WASHINGTON — A tangled legal fight over grape patents ended Friday in a victory for the California Table Grape Commission.

 

Capping years of courtroom battling, the U.S. Court of Appeals for the Federal Circuit ruled the Fresno-based industry group has licensed valid patents for the Scarlet Royal and Autumn King grape varieties.

 

The unanimous, 13-page decision by the three-judge panel turned on technical questions, including what date the grapes came into public use. The appellate court rejected arguments from challengers that the grapes were already being generally circulated well before the patents were applied for.

 

“The evidence at trial was sufficient to support the district court’s finding that the patented plant varieties were not in public use prior to the critical date,” Judge William C. Bryson wrote.

 

Money is at stake, and maybe more.

 

The federal Agricultural Research Service developed the grapevine varieties starting in the 1990s, though the table grape commission funded much of the work.
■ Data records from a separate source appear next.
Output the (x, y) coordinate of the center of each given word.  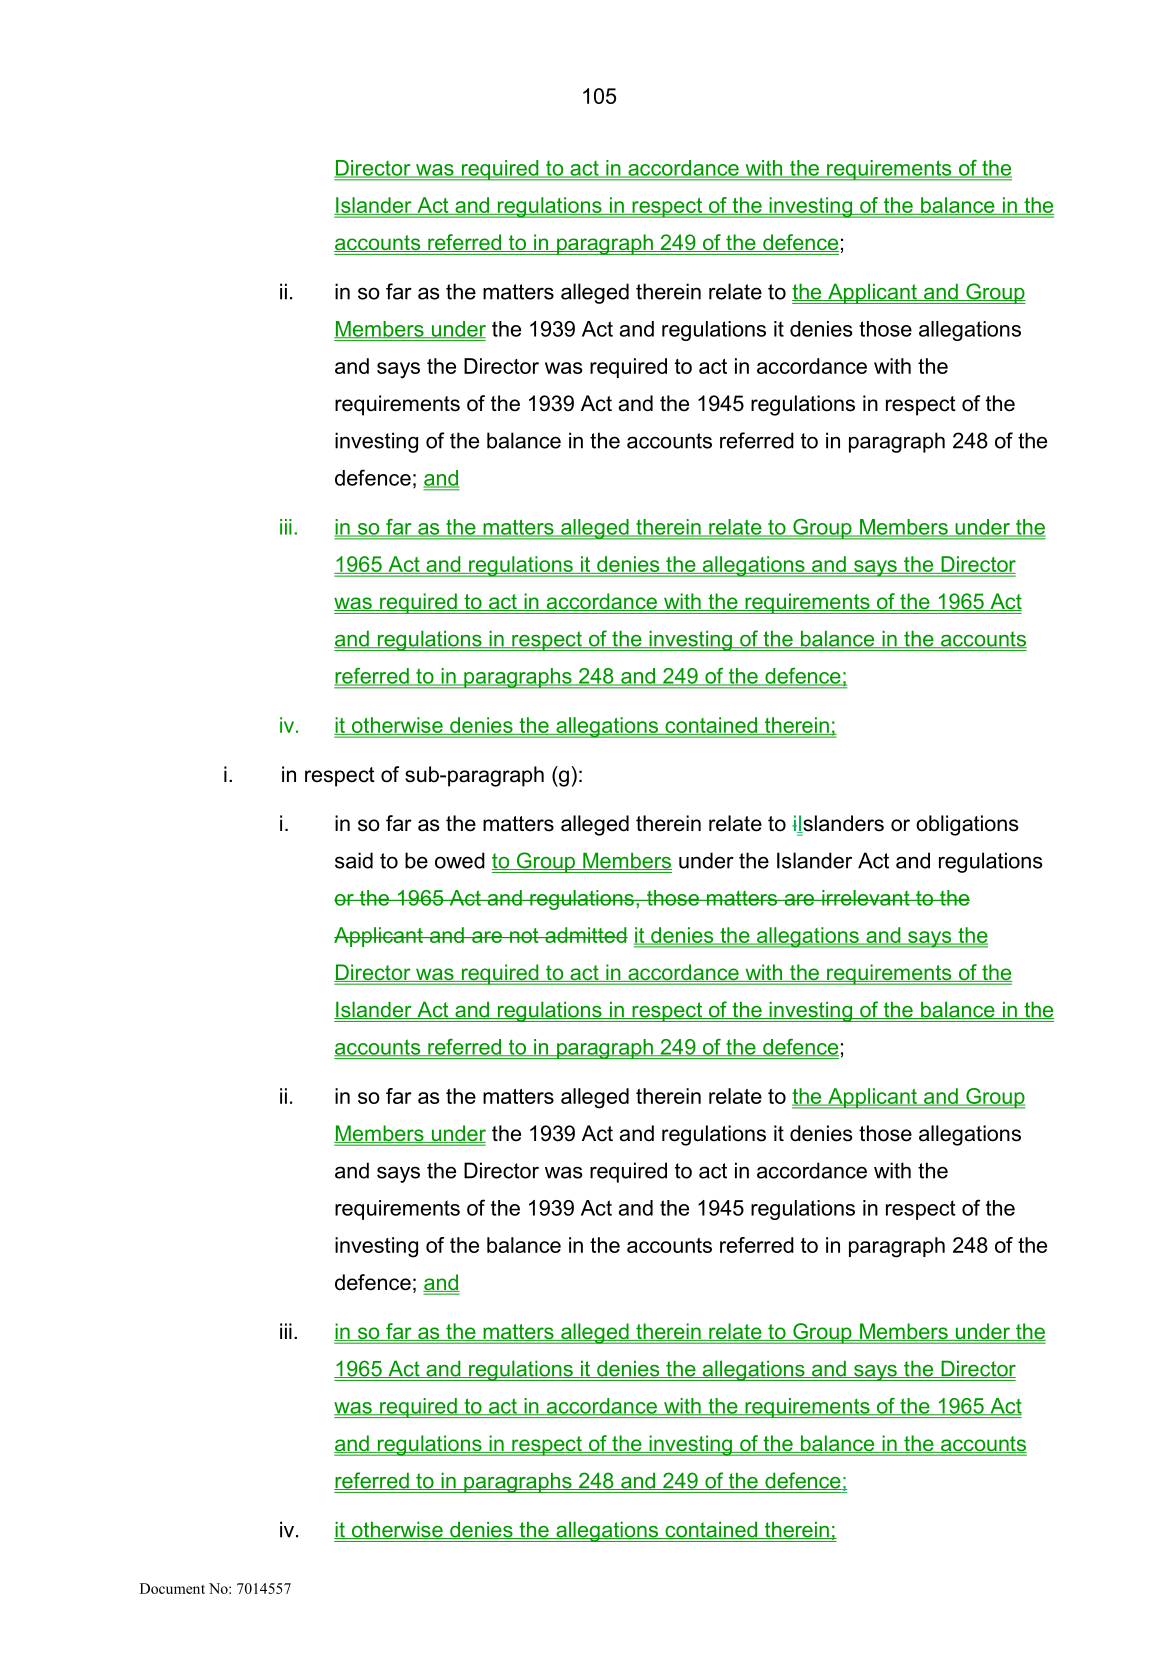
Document (172, 1588)
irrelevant (866, 898)
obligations (967, 825)
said (354, 860)
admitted (585, 935)
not (524, 935)
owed (460, 860)
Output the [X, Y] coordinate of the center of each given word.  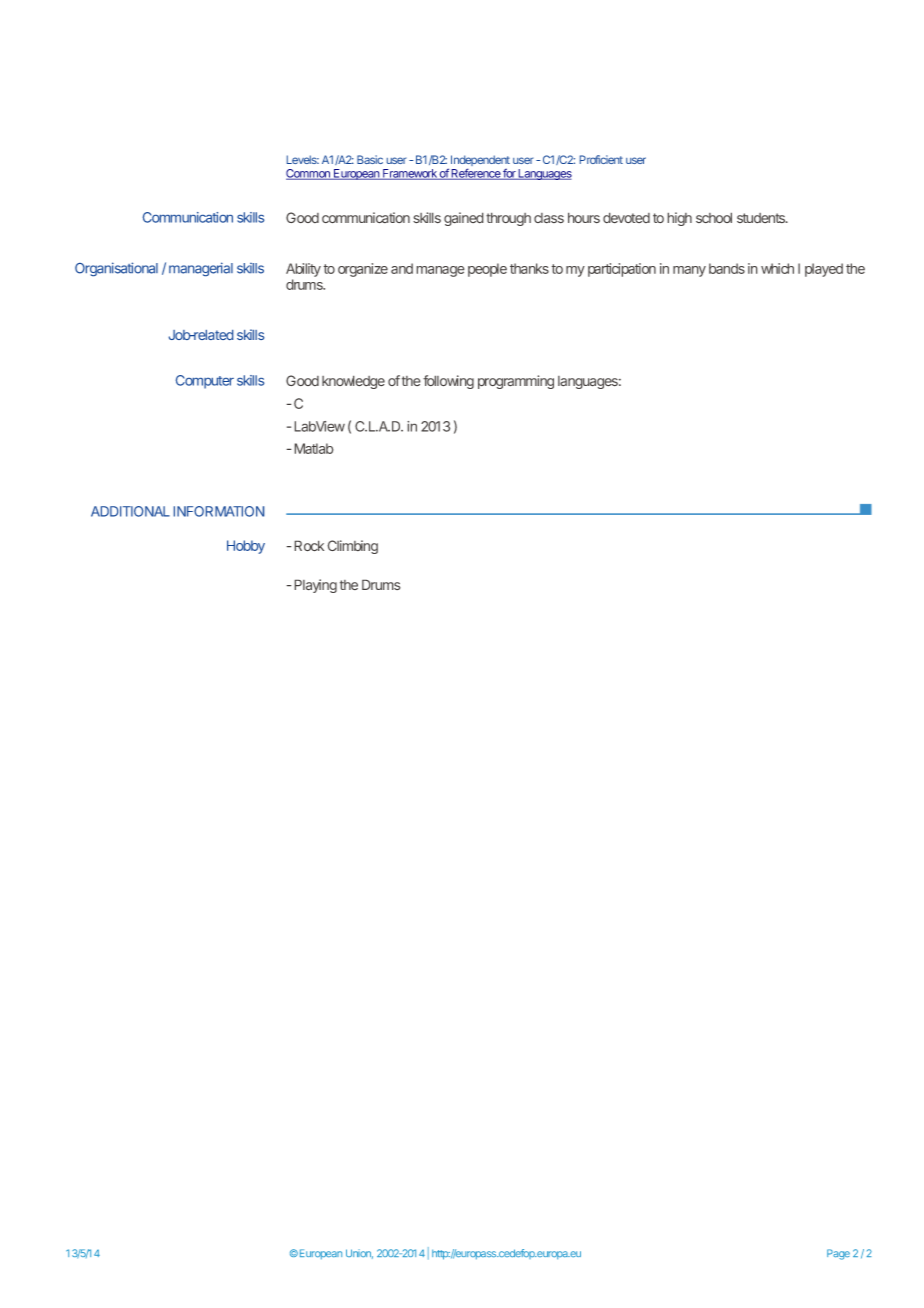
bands [727, 268]
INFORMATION [219, 511]
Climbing [352, 547]
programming [516, 382]
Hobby [246, 547]
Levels [303, 159]
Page [838, 1254]
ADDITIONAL [130, 511]
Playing [315, 586]
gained [464, 219]
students [762, 218]
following [448, 382]
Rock [309, 546]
The Agriculture Department licensed the patents to the commission, which in turn sub-licensed the patents to nurseries as the authorized distributors.

 

USDA harvests 60 percent of the revenues and the California Table Grape Commission gets 40 percent under the licensing agreement.
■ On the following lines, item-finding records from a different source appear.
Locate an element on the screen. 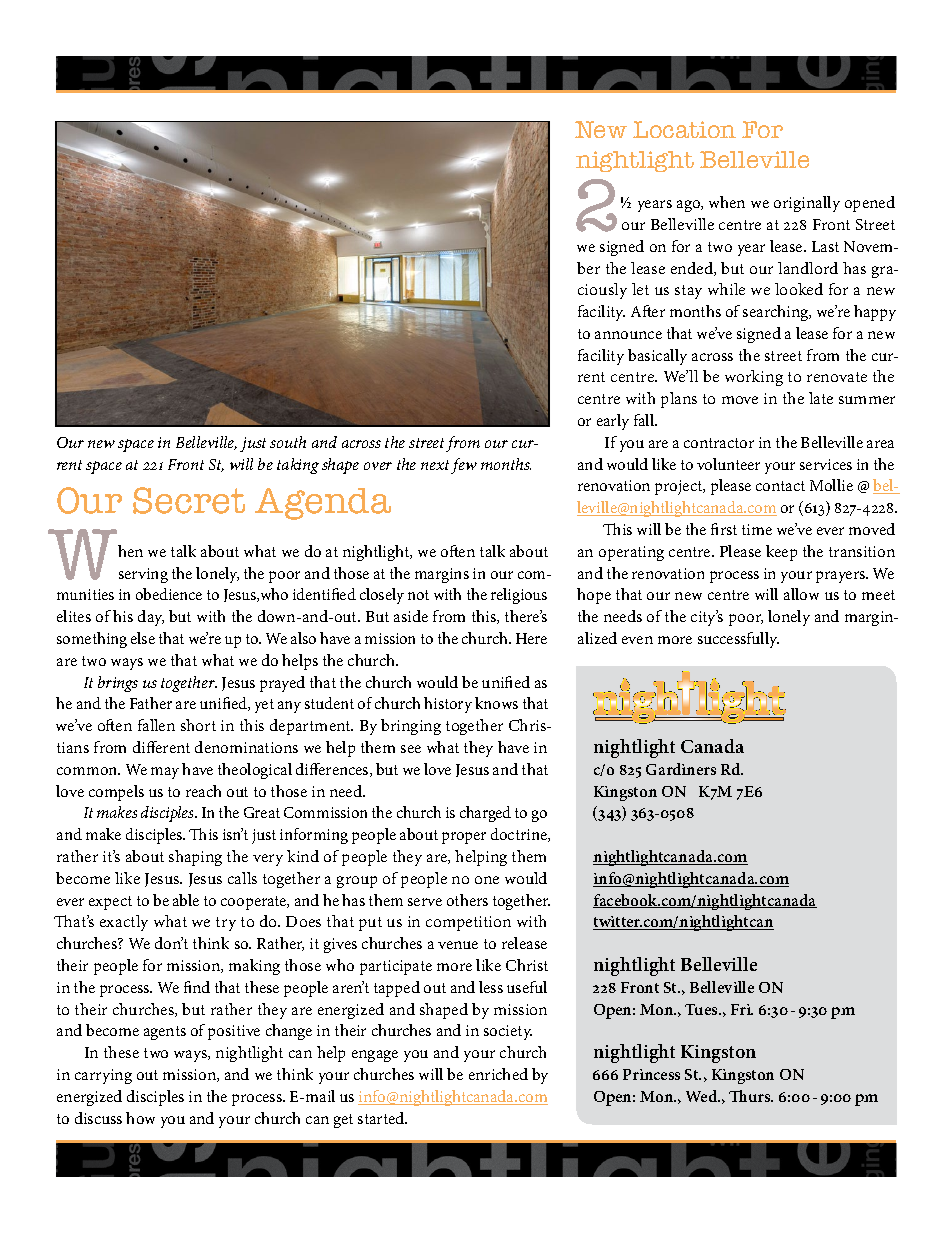  south is located at coordinates (288, 442).
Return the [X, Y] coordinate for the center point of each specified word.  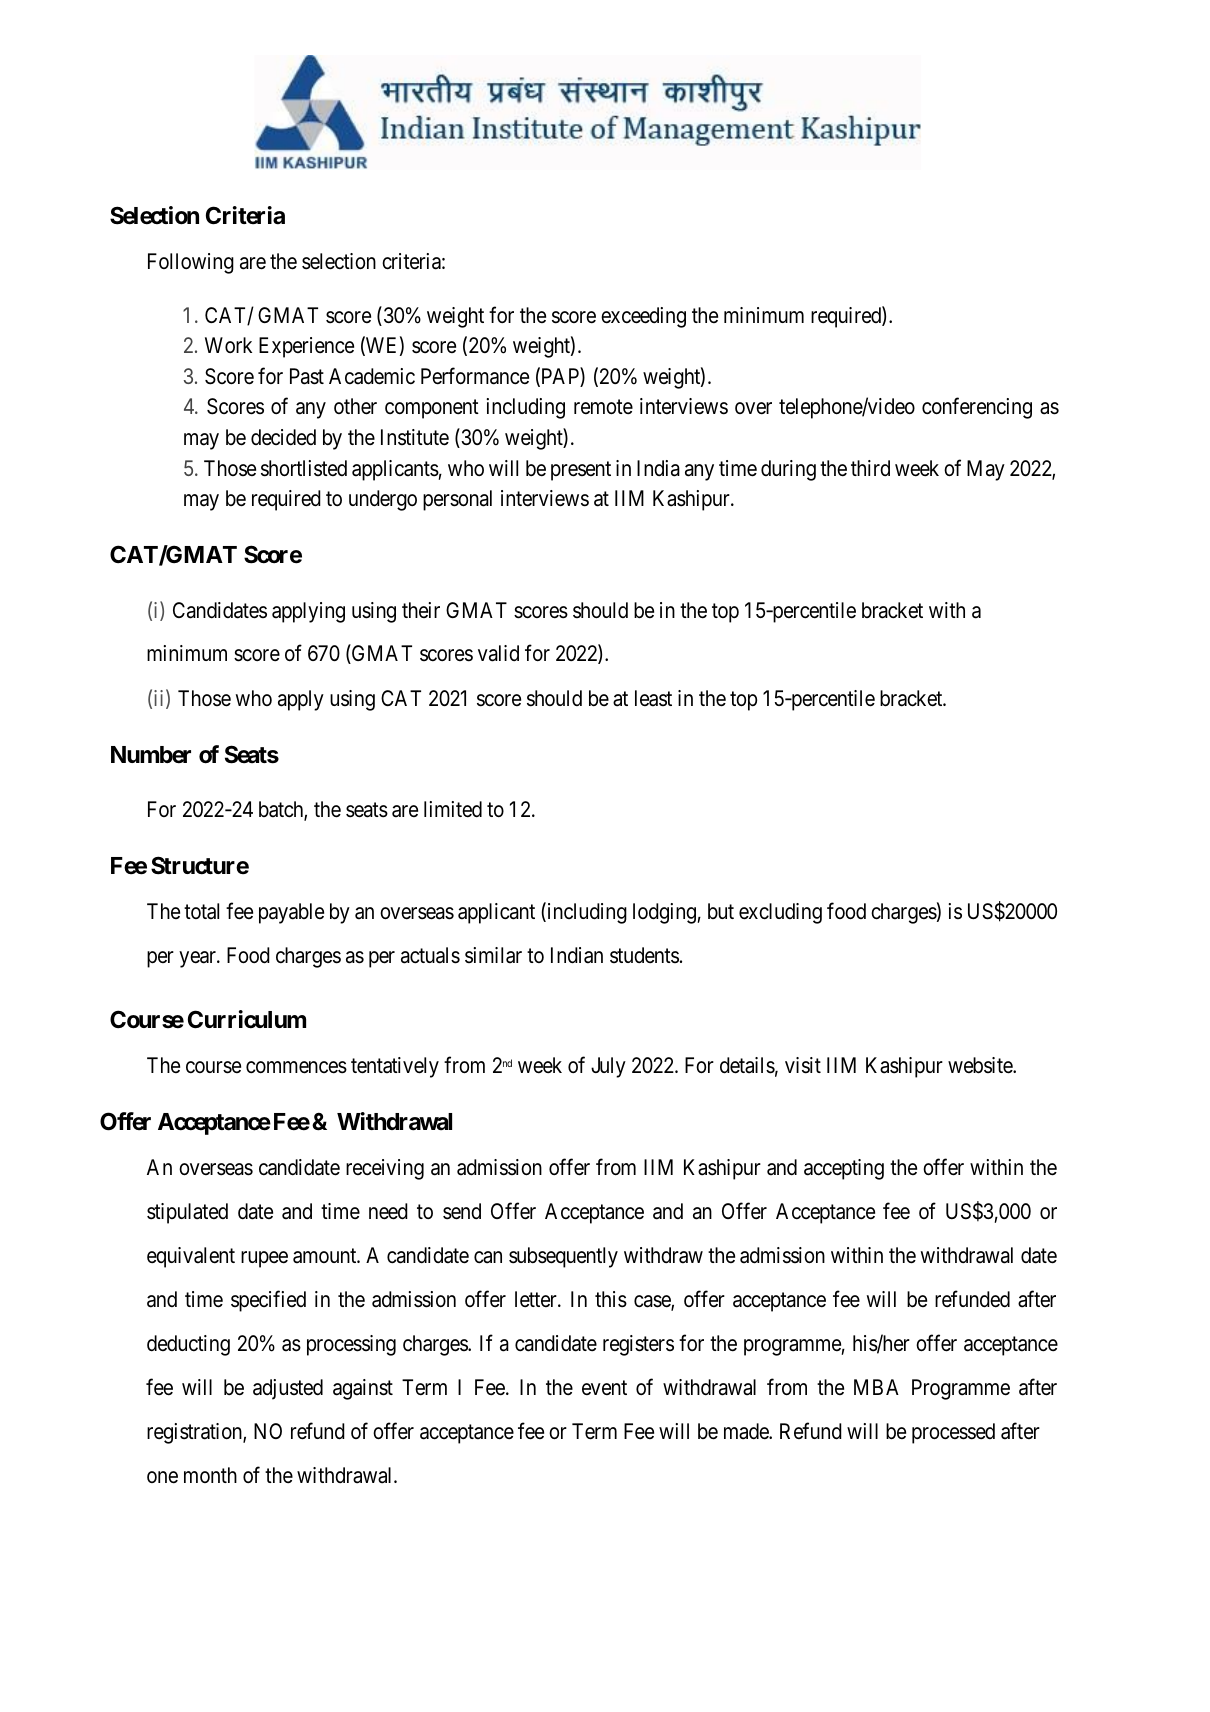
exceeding [643, 317]
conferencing [977, 408]
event [604, 1387]
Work [228, 345]
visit [803, 1065]
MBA [876, 1387]
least [653, 698]
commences [296, 1067]
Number [151, 755]
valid [498, 653]
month [210, 1475]
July [608, 1067]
Gerawan Farming, whose co-owner Dan Gerawan is a long-time critic of the table grape commission, joined with Delano Farms Co. and Four Star Fruit, Inc. in filing a 2007 lawsuit challenging the patents.

 

A familiar cast of legal players has been fighting it out ever since.

 

Clovis-based attorney Brian Leighton, who has been challenging farm industry organizations for decades, joined with Los Angeles-based attorney Lawrence M. Hadley in fighting the patents. The table grape commission,, in turn, enlisted serious talent like Seth Waxman, former solicitor general in the Clinton administration, and Thomas G. Saunders, a former clerk to Supreme Court Justice Ruth Bader Ginsburg.

 

“Years of effort went into inventing these important table grape varieties, which have greatly benefited the industry,” Saunders said in an e-mail Friday. “We look forward to putting this legal dispute behind us so the California Table Grape Commission can focus on its mission of helping California growers.”

 

The legal challenge centered, in part, on some unusual history.

 

In early 2002, according to court records, a USDA employee quietly provided a San Joaquin Valley grower cuttings from the still-unreleased Scarlet Royal and Autumn King varieties. The grower shared some with a relative, and they planted a few plots. At one point, a box was mislabeled “Thompson Seedless” to avoid detection.

 

“Both (family members) knew that they were not authorized to have the plants, and that they needed to conceal their possession of the plants,” Bryson wrote.

 

Gerawan and his allies had properly paid the table grape commission’s licensing fee for use of the patented grapes. They subsequently argued the unauthorized plantings by other growers meant the grape varieties were in public use well before the patent applications were filed Sept. 28, 2004.

 

Following a three-day bench trial in Fresno, U.S. District Judge Sam E. Haddon agreed last September with the table grape commission that the Scarlet Royal and Autumn King grape patents were still valid. The appellate court decision Friday echoed Haddon’s conclusion that the unauthorized plantings did not amount to public use.

 

“The plantings of the unreleased varieties were extremely limited,” Bryson noted, adding that “the unreleased varieties were not labeled in any way.”